Tested on a RTX 5060 Ti 16GB with Aphrodite Engine and vLLM. It requires compressed-tensors 0.14.0 or later, so you'll have to update the version in your venv if you use Aphrodite Engine 0.10.0 or an older version of vLLM. On my system, Aphrodite Engine 0.10.0 was able to run the checkpoint with a 32k context window with the --single-user-mode flag, while vLLM 0.20.0 and Aphrodite Engine 0.20.0, which don't have that flag, were able to do the same with --max-num-seqs 1 --cudagraph-capture-sizes 2 flags, though with the caveat that each crashed with OOM errors the first time they ran the model but ran fine from the second time onwards.

From what I can determine, compiling the CUDA graph for the model uses enough VRAM that there's not enough left to allocate the full KV cache. In both cases, the first run mentions saving something to a cache and the second doesn't. And in both cases, the first run reports that has 4.16 GiB of VRAM available for the KV cache before crashing due to lack of memory and the second run has 5.2 and doesn't crash.

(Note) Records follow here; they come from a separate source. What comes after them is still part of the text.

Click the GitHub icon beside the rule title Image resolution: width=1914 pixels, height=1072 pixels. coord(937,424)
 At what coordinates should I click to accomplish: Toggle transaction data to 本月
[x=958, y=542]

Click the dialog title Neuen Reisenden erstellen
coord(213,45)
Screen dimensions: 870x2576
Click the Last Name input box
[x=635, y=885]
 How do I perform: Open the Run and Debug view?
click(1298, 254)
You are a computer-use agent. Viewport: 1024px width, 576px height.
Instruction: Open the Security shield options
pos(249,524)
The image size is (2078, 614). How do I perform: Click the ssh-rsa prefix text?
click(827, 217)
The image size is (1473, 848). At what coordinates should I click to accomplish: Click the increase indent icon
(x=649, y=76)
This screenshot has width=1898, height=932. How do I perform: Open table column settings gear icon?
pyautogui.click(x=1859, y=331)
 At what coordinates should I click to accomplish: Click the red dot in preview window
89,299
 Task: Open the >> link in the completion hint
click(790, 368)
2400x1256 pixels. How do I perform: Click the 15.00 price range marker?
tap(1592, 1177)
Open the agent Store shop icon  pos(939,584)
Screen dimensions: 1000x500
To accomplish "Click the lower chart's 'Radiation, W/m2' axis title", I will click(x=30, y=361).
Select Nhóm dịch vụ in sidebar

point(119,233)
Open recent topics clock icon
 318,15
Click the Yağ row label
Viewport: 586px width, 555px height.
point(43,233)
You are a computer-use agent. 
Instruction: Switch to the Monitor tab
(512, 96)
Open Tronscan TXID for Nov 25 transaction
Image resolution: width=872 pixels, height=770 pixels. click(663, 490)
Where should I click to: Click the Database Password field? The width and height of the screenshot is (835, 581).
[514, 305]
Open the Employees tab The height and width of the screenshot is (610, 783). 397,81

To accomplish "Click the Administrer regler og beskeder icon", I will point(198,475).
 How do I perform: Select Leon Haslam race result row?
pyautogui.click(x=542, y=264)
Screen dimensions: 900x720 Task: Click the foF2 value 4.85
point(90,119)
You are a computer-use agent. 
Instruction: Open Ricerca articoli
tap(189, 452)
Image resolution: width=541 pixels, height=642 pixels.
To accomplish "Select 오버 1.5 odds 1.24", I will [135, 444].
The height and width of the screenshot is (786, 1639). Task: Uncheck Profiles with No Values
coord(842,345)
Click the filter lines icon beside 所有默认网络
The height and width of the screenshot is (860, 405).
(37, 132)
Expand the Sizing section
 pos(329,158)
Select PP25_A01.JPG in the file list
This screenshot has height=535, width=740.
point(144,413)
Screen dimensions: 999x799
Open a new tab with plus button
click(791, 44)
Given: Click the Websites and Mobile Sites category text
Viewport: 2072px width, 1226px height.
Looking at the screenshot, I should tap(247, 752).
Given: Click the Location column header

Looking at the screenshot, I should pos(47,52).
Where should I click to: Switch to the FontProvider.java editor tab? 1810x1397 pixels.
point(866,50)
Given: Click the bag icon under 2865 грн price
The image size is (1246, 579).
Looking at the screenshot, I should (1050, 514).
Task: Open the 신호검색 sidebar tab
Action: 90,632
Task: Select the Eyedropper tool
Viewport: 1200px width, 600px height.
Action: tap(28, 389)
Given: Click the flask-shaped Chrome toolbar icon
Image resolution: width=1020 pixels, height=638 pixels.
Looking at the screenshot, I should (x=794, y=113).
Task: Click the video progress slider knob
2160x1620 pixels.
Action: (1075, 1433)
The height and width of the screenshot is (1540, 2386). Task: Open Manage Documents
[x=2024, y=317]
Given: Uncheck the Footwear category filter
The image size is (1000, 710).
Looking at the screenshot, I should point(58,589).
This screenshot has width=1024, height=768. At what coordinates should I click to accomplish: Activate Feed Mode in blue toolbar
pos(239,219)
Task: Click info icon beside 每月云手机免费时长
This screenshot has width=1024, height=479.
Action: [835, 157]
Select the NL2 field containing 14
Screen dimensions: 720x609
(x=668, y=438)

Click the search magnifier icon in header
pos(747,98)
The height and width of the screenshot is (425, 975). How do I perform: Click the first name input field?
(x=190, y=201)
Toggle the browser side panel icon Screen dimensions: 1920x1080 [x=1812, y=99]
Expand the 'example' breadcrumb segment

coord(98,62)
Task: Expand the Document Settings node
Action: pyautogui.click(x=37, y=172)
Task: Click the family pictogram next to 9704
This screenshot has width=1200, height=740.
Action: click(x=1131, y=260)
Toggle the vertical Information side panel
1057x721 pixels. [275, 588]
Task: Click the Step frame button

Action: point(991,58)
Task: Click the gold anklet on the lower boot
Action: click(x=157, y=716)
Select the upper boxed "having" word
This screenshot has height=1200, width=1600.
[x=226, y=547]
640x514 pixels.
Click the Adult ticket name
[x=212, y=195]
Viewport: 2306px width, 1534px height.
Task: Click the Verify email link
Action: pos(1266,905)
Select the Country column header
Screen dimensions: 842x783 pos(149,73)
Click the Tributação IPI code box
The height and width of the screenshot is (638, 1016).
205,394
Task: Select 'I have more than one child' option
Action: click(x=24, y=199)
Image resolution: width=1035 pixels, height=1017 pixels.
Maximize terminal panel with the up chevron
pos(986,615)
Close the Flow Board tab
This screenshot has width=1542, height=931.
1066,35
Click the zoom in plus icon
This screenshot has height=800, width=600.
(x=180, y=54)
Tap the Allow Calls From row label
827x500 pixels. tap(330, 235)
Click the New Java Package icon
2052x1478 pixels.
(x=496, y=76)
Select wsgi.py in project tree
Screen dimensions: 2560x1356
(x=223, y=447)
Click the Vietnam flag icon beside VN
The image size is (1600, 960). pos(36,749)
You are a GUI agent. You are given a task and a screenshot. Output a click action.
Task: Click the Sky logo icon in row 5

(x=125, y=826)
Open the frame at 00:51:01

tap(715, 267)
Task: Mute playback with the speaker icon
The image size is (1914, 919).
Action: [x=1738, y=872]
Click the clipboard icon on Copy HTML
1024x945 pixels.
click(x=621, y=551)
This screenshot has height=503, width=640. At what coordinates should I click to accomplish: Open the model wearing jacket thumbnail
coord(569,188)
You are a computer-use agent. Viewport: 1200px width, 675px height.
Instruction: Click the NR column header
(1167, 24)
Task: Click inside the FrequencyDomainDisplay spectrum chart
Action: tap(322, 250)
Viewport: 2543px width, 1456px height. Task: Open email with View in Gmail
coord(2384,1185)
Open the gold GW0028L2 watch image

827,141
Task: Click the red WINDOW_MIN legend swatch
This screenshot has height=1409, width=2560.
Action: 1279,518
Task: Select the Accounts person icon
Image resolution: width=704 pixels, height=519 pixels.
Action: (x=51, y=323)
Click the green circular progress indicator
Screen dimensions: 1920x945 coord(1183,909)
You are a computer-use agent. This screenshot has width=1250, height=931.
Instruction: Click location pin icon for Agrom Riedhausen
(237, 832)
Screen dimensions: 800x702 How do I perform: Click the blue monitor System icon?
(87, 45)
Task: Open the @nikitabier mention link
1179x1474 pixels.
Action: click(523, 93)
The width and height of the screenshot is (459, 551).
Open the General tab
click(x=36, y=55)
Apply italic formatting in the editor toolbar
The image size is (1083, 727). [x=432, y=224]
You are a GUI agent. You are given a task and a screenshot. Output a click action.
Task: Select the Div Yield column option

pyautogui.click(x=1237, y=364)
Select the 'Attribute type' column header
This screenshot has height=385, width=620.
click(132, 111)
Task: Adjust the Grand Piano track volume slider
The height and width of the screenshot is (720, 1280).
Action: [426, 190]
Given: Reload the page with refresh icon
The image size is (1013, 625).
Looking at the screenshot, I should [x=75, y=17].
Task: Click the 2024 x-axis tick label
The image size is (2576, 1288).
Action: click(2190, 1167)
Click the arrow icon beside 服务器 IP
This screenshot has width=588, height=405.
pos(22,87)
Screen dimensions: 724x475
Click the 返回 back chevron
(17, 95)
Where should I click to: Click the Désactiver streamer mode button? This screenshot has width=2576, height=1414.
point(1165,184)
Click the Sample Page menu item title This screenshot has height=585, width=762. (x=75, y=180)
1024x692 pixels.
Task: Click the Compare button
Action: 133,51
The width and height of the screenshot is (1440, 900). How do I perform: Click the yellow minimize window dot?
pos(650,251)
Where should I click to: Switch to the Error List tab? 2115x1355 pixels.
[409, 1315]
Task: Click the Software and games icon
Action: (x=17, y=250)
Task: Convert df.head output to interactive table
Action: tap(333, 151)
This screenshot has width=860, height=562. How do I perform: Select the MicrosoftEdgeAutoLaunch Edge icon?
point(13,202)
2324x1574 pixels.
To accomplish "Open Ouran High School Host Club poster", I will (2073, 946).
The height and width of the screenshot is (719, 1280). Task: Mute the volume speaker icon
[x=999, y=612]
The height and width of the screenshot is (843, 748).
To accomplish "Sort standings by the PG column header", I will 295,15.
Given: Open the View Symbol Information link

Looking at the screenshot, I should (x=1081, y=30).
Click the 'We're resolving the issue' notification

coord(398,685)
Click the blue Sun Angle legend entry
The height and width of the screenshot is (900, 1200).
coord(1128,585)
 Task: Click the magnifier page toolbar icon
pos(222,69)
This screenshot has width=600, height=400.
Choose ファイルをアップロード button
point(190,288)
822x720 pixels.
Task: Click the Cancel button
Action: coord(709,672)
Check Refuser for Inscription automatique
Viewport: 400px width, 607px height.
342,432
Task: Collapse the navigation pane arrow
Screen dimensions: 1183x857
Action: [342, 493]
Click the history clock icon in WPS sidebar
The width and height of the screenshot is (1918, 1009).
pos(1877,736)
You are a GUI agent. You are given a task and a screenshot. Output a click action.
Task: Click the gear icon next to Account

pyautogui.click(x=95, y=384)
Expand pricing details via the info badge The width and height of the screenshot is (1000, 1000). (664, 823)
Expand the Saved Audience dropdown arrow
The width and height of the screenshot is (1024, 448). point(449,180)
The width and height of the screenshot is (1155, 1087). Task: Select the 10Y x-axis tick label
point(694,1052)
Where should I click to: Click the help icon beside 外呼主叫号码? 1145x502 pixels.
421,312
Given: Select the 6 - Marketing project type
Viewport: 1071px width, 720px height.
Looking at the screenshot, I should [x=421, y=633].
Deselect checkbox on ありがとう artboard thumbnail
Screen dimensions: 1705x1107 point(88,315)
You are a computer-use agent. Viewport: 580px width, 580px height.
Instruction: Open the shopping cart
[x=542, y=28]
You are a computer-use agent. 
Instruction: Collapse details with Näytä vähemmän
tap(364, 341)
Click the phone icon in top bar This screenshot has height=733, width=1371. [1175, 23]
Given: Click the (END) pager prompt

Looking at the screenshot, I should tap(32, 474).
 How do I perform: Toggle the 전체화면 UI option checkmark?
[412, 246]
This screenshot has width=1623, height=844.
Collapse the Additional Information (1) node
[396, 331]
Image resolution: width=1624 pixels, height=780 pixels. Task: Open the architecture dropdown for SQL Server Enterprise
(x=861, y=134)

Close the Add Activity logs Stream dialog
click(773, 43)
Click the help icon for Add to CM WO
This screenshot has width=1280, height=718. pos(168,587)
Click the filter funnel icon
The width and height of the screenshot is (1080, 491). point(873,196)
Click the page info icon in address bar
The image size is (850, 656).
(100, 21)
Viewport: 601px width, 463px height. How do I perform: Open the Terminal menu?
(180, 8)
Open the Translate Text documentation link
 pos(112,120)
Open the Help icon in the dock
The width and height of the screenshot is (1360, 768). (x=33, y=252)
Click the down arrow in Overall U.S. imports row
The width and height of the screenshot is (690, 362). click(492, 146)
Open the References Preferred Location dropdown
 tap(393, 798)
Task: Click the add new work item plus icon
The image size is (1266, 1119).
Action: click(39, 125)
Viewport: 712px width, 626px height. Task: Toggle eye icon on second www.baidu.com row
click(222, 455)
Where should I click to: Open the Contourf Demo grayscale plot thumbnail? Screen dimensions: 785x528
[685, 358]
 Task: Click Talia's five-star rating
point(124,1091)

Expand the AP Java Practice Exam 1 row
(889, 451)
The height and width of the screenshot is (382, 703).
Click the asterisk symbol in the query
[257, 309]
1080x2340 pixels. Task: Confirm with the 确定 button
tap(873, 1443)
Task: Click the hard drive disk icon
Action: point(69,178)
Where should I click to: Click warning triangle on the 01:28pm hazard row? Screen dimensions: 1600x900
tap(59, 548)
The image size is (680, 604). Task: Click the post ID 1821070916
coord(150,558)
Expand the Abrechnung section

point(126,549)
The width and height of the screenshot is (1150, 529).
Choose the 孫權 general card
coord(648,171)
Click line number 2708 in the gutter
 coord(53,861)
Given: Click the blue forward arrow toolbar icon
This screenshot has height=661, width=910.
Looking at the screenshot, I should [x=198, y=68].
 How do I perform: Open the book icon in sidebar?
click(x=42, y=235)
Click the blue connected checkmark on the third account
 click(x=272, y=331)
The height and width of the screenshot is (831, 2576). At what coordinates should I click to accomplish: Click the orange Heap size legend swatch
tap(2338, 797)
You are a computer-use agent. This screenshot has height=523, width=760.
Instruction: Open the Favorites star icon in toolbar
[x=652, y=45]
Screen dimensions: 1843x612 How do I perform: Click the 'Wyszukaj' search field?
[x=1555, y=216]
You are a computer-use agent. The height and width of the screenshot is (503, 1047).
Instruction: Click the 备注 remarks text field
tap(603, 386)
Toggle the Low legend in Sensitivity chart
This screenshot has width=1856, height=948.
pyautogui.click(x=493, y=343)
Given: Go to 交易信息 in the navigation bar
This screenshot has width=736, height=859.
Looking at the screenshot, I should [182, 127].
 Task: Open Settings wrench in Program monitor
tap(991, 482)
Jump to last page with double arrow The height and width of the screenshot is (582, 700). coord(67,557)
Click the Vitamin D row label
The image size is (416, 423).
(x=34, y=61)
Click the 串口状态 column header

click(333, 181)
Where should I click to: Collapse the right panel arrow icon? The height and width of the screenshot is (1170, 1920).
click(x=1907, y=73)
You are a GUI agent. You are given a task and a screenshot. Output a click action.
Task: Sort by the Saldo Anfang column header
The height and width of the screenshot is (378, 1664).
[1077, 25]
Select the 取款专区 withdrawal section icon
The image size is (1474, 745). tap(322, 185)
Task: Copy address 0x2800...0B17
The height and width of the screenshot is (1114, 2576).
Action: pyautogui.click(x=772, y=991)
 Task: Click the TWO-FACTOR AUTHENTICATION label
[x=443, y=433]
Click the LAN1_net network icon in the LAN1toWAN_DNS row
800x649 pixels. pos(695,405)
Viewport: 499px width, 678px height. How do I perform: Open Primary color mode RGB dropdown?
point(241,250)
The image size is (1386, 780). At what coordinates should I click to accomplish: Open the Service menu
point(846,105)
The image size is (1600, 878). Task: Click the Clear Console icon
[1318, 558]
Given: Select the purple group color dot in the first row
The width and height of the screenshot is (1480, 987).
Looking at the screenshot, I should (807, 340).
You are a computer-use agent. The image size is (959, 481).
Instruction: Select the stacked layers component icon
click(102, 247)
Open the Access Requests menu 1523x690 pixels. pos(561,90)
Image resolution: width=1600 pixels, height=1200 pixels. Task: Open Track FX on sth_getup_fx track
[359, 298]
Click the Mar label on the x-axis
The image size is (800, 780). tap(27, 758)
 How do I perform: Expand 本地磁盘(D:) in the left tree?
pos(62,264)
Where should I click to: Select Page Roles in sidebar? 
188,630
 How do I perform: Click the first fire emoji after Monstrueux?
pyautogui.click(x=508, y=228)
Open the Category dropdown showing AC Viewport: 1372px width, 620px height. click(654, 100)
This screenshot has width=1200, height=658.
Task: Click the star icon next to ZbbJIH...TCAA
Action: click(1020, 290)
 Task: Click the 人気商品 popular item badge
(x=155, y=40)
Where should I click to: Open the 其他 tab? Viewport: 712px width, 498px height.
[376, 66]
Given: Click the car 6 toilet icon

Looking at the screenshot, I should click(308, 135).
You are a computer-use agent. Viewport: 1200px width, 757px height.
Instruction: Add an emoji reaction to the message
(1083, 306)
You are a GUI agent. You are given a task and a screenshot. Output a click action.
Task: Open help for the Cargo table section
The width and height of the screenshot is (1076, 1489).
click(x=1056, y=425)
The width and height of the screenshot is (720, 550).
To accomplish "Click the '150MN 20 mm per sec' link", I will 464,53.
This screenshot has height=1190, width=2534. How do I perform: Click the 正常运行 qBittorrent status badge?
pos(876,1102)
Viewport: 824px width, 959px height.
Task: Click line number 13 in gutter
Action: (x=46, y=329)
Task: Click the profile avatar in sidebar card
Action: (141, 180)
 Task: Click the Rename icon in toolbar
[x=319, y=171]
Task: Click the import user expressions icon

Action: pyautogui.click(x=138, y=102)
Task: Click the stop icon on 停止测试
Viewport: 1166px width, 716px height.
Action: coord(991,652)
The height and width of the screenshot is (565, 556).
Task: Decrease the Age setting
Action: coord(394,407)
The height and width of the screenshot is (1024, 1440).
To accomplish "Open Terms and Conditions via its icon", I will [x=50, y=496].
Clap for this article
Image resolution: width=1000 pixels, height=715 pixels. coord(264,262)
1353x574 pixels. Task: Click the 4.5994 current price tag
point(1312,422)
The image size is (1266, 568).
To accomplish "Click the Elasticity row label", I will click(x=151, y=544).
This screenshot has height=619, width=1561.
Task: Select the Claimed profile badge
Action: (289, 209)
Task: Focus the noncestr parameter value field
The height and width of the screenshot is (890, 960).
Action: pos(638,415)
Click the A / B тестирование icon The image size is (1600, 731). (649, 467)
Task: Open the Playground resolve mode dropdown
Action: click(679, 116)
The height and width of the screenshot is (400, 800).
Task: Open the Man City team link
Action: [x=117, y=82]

For reference, a 32768-token KV cache for this model will use precisely 5.00 GiB.

For the purposes of these instructions, I'm assuming you have Aphrodite Engine 0.10.0 installed in a Python 3.12 uv venv, as per the official instructions.

First, update compressed-tensors to a more recent version:

markdown
uv pip install "compressed-tensors>=0.14.0"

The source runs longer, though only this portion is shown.